◆ Problem to solve: Look through the data below for the line with "The image size is (977, 391)." and the line with "This screenshot has height=708, width=1285.", then output those two and all lines in between, exactly as written.

◆ Material supplied:
=-=-=-=-=

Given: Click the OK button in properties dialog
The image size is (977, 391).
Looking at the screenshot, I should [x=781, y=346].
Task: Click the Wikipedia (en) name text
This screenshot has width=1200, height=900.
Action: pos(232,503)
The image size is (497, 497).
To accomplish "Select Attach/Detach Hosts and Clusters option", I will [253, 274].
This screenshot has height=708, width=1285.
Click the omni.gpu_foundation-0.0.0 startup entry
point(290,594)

=-=-=-=-=

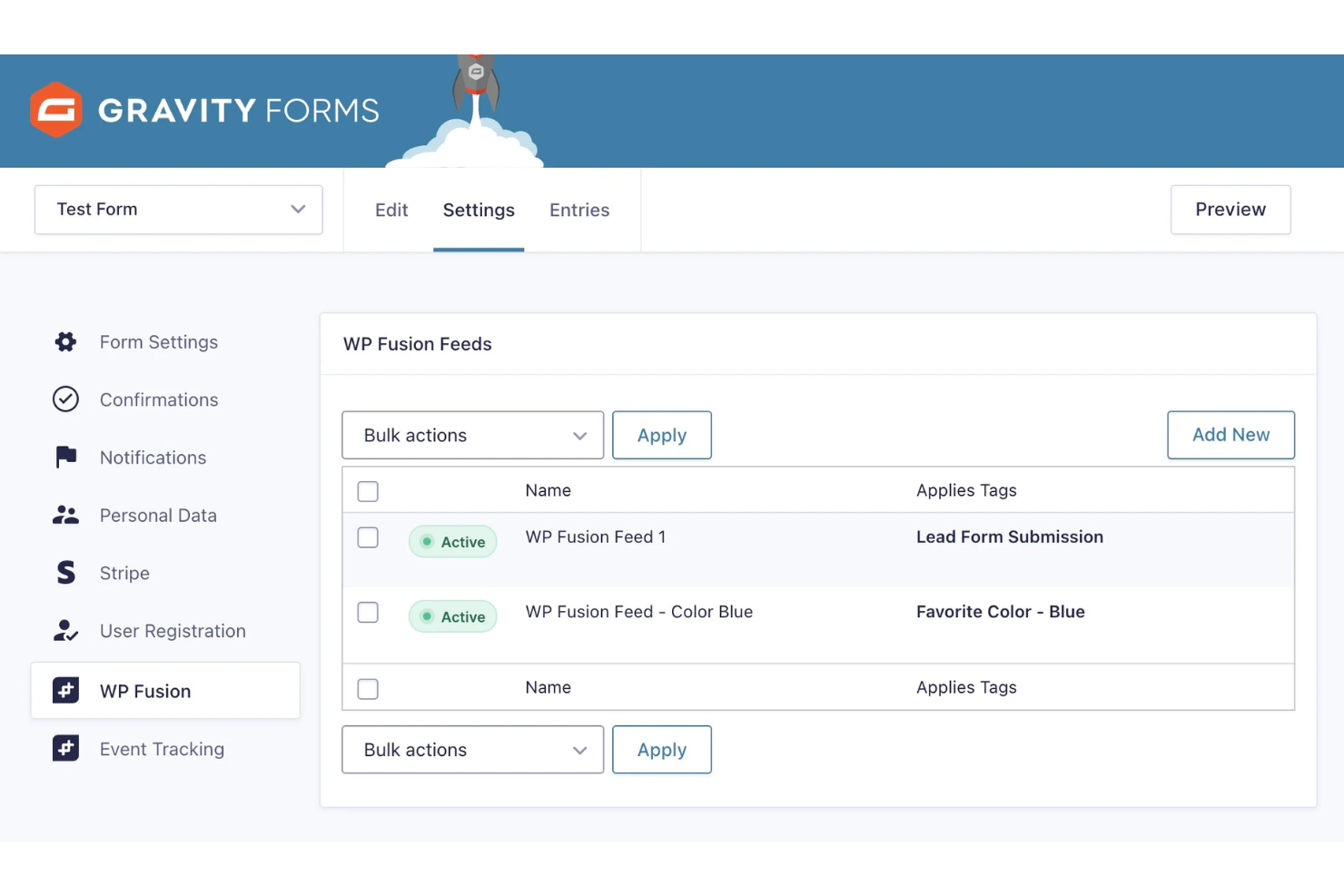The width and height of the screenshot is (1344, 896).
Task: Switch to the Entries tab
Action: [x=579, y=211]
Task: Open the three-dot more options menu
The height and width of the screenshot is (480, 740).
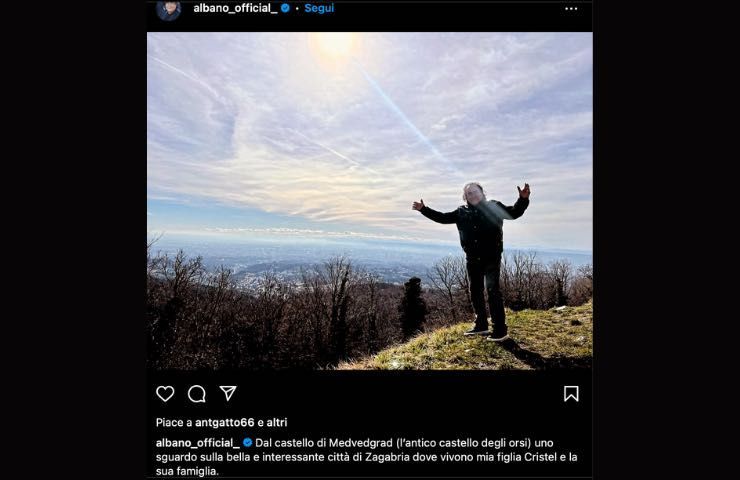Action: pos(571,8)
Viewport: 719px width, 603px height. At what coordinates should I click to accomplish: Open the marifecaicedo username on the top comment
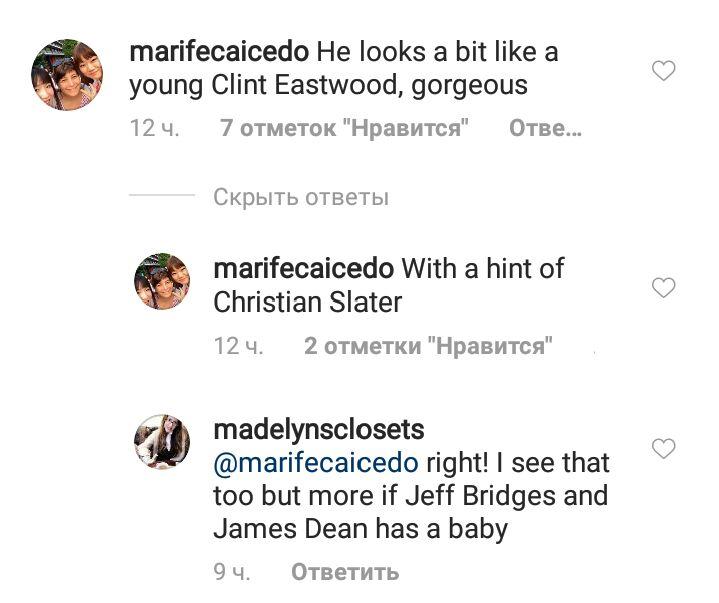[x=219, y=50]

=-=-=-=-=

◆ Expected answer:
The image size is (977, 391).
Looking at the screenshot, I should [x=781, y=346].
Task: Click the Wikipedia (en) name text
This screenshot has width=1200, height=900.
Action: pos(232,503)
The image size is (497, 497).
To accomplish "Select Attach/Detach Hosts and Clusters option", I will [253, 274].
This screenshot has height=708, width=1285.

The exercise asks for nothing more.